# [Exercise inputs]

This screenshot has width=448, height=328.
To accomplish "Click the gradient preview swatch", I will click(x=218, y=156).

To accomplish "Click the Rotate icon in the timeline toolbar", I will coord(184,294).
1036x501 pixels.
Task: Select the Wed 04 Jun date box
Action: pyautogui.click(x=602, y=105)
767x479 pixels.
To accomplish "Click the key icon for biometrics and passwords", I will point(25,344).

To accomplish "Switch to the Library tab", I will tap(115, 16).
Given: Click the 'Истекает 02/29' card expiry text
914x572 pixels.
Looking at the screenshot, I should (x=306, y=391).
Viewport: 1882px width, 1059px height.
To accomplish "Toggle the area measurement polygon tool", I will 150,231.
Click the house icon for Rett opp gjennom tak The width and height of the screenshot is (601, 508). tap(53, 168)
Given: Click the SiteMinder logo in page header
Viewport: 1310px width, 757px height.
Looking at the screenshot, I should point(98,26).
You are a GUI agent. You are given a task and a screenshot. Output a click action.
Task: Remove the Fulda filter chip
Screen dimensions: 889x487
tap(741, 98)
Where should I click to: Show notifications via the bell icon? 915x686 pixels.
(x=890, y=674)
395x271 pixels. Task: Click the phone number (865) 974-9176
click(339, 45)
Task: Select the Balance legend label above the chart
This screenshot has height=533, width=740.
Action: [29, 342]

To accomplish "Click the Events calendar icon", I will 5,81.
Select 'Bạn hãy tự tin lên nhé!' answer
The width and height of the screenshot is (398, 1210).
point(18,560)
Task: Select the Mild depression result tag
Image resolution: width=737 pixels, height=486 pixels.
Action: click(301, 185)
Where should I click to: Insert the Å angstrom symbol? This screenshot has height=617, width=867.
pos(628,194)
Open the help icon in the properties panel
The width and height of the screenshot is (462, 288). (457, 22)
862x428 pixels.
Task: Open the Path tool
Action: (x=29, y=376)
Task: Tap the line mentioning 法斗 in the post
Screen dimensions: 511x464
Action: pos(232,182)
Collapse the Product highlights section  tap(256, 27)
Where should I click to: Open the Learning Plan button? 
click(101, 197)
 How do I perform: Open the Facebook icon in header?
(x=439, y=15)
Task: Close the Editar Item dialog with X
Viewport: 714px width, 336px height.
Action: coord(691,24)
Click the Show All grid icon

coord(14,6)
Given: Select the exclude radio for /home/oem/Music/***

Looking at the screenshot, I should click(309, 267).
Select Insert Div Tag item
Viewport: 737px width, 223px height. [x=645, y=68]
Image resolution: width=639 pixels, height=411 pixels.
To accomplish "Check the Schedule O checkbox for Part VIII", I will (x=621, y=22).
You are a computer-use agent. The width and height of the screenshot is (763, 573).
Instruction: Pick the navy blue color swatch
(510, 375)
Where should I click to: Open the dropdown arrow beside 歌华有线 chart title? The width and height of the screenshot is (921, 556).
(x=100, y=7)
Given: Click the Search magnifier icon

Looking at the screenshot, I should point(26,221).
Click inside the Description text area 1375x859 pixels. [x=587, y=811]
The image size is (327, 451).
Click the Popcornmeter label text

# [Written exercise]
Format the lines above as a JSON list of strings, one string per line, skipping blank lines.

# [Right answer]
[
  "This screenshot has width=448, height=328.",
  "To accomplish \"Click the gradient preview swatch\", I will click(x=218, y=156).",
  "To accomplish \"Click the Rotate icon in the timeline toolbar\", I will coord(184,294).",
  "1036x501 pixels.",
  "Task: Select the Wed 04 Jun date box",
  "Action: pyautogui.click(x=602, y=105)",
  "767x479 pixels.",
  "To accomplish \"Click the key icon for biometrics and passwords\", I will point(25,344).",
  "To accomplish \"Switch to the Library tab\", I will tap(115, 16).",
  "Given: Click the 'Истекает 02/29' card expiry text",
  "914x572 pixels.",
  "Looking at the screenshot, I should (x=306, y=391).",
  "Viewport: 1882px width, 1059px height.",
  "To accomplish \"Toggle the area measurement polygon tool\", I will 150,231.",
  "Click the house icon for Rett opp gjennom tak The width and height of the screenshot is (601, 508). tap(53, 168)",
  "Given: Click the SiteMinder logo in page header",
  "Viewport: 1310px width, 757px height.",
  "Looking at the screenshot, I should point(98,26).",
  "You are a GUI agent. You are given a task and a screenshot. Output a click action.",
  "Task: Remove the Fulda filter chip",
  "Screen dimensions: 889x487",
  "tap(741, 98)",
  "Where should I click to: Show notifications via the bell icon? 915x686 pixels.",
  "(x=890, y=674)",
  "395x271 pixels. Task: Click the phone number (865) 974-9176",
  "click(339, 45)",
  "Task: Select the Balance legend label above the chart",
  "This screenshot has height=533, width=740.",
  "Action: [29, 342]",
  "To accomplish \"Click the Events calendar icon\", I will 5,81.",
  "Select 'Bạn hãy tự tin lên nhé!' answer",
  "The width and height of the screenshot is (398, 1210).",
  "point(18,560)",
  "Task: Select the Mild depression result tag",
  "Image resolution: width=737 pixels, height=486 pixels.",
  "Action: click(301, 185)",
  "Where should I click to: Insert the Å angstrom symbol? This screenshot has height=617, width=867.",
  "pos(628,194)",
  "Open the help icon in the properties panel",
  "The width and height of the screenshot is (462, 288). (457, 22)",
  "862x428 pixels.",
  "Task: Open the Path tool",
  "Action: (x=29, y=376)",
  "Task: Tap the line mentioning 法斗 in the post",
  "Screen dimensions: 511x464",
  "Action: pos(232,182)",
  "Collapse the Product highlights section  tap(256, 27)",
  "Where should I click to: Open the Learning Plan button? ",
  "click(101, 197)",
  " How do I perform: Open the Facebook icon in header?",
  "(x=439, y=15)",
  "Task: Close the Editar Item dialog with X",
  "Viewport: 714px width, 336px height.",
  "Action: coord(691,24)",
  "Click the Show All grid icon",
  "coord(14,6)",
  "Given: Select the exclude radio for /home/oem/Music/***",
  "Looking at the screenshot, I should click(309, 267).",
  "Select Insert Div Tag item",
  "Viewport: 737px width, 223px height. [x=645, y=68]",
  "Image resolution: width=639 pixels, height=411 pixels.",
  "To accomplish \"Check the Schedule O checkbox for Part VIII\", I will (x=621, y=22).",
  "You are a computer-use agent. The width and height of the screenshot is (763, 573).",
  "Instruction: Pick the navy blue color swatch",
  "(510, 375)",
  "Where should I click to: Open the dropdown arrow beside 歌华有线 chart title? The width and height of the screenshot is (921, 556).",
  "(x=100, y=7)",
  "Given: Click the Search magnifier icon",
  "Looking at the screenshot, I should point(26,221).",
  "Click inside the Description text area 1375x859 pixels. [x=587, y=811]",
  "The image size is (327, 451).",
  "Click the Popcornmeter label text"
]